Epigenetic Mechanisms

Question 1

DNA Methylation

Answer 1

For transcription to take place, proteins need to bind to the promoter region of genes in DNA - not possible if there are methyl groups already present.
Methylation of the Cytosine leads to gene silencing. Methyl groups are dded to Cytosine by methyl transferase enzymes.
This process typically happens during cell differentiation (switching off of genes by methylation, e.g. if producing a liver cell, non-useful genes are methylated)

‘Maintenance methyltransferase’ copies pre-existing methylation patterns onto the new DNA strand during DNA replication (ie mitosis) – so liver cells reproduce more liver cells, not hair-growing or skin cells.
In other words, daughter cells do not lose information of their function and the environment.

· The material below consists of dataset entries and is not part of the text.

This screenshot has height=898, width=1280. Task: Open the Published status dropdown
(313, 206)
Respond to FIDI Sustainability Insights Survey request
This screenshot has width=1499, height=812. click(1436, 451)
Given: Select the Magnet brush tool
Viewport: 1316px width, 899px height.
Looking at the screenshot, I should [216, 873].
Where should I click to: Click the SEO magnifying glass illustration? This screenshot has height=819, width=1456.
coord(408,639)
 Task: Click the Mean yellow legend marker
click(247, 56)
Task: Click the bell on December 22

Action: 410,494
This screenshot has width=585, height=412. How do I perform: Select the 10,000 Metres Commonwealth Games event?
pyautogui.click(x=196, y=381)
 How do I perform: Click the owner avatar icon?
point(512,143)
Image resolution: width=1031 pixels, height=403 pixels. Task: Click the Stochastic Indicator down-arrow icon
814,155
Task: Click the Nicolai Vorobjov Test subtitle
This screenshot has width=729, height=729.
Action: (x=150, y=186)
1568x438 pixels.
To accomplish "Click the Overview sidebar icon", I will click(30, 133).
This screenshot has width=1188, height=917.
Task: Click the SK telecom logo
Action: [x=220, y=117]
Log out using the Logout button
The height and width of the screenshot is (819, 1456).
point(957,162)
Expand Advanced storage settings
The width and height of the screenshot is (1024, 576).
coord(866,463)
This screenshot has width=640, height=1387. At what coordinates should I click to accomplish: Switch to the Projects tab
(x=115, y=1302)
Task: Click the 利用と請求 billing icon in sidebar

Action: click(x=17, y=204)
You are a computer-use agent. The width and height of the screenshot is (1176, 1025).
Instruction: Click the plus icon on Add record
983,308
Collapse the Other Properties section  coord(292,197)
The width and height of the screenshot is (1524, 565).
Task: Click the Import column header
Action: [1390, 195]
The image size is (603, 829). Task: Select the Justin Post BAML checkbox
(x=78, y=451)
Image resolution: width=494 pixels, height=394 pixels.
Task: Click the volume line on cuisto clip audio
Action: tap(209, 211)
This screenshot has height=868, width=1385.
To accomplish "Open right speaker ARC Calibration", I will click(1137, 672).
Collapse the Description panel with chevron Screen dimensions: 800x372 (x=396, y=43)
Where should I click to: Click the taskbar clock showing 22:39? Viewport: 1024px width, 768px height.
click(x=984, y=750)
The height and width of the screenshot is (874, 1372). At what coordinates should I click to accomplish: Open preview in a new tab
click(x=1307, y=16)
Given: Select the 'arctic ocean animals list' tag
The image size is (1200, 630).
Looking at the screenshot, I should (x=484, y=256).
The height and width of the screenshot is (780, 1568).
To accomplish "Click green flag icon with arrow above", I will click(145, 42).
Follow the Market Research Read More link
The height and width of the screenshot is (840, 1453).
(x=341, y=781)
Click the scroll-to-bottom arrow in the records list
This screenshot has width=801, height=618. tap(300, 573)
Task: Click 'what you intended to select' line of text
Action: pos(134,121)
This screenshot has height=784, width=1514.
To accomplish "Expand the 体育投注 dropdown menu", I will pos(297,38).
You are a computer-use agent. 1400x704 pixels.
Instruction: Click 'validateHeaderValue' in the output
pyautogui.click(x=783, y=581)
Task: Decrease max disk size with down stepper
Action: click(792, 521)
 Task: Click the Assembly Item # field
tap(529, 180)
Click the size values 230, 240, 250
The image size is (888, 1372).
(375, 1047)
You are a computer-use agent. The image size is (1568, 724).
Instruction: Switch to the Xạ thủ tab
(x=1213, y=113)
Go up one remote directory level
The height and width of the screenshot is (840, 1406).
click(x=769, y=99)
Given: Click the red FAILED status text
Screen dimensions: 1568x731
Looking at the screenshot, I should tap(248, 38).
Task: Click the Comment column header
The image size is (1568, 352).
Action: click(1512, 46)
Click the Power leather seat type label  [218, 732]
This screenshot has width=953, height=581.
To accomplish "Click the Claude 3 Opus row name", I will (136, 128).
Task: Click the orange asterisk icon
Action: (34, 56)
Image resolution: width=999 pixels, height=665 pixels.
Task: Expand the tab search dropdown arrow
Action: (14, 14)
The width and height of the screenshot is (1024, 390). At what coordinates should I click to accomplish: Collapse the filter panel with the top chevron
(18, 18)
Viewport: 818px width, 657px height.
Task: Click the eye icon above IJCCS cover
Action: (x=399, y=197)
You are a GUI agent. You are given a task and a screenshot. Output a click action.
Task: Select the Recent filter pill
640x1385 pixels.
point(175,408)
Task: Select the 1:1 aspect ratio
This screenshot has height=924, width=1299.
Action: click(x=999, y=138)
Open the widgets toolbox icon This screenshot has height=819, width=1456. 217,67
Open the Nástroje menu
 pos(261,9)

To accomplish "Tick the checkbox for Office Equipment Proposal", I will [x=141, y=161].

It was thought that you cant inherit the methylation changes that happened to you parents, they are erased - BUT it was found that some become re-established! Though not all by any long shot.
‘Remethylation’ occurs at implantation

Question 2

Histone Modification & Chromatin Remodelling

Answer 2

Normally, bits of DNA become freed from heterchromatin ‘spool’ to be accessed by transferase for translation

• N-terminal tails of histones need to be loosened to make heterochromatin losen to euchromatin
• Histone tails undergo post-translational modifications that alter their interaction with DNA and nuclear proteins. In particular, tails of histones H3 and H4 can be covalently modified at several residues.
• Modifications influence several biological processes including gene expression, DNA repair and chromosome condensation
• Dynamic and unpredictable mechanism, we know less about it
• There is horizontal transfer of this kind, we don’t know much about vertical transfer but it seems likely

Question 3

Alternative Splicing

Answer 3

• Removal of introns and reconnection of exons in multiple ways that will be translated into multiple protein isoforms… hence one gene can produce multiple proteins
• Major regulatory process which supplements transcriptional control
• There are several possibilities for alternative splicing, key experimenter of new proteins
• Not known how more successful proteins produced are then replicated, or how less useful ones are abandoned

Question 4

MicroRNA

Answer 4

• microRNA has 22 base pairs – tiny
• Can fine-tune gene expression during development and differentiation
• Targets specific areas of mRNA which have sequence complementarity
• Leads to post-transcription gene silencing through translational repression, but might influence histone and DNA modification
• Could lead to cures for cancers, by stopping translation of gene products that cause cancer
• We don’t know much, lots of potential, expensive to research

Question 5

Definition of Epigenetics

Answer 5

1. The interaction among genes and between genes and environment that lead to a given development and bring the phenotype alive (Waddington 1942)
2. Mechanisms of inheritance that do not include the DNA sequence (Nanney 1958)

Question 6

Human Genome Project

Answer 6

Human genome project found that we have just the same number of coding genes as a plant, around 25,000, not many for such a complex animal
- Problem describing individual phenotype using genes alone, as there is not a 1:1 ratio of genes to proteins
- You cannot read the genetic code and make an organism
- You can have the same genes as another, but differences in transcribing, splicing and translation can change your gene expression and phenotype.
- ‘Slijpers goat’, born with no forelimbs, radical body changes over lifetime as a result of upright posture: developmental plasticity (rounder pelvis, more pibedal-like legs)
• But no genetic mechanism that gives rise to this… phenotypic plasticity.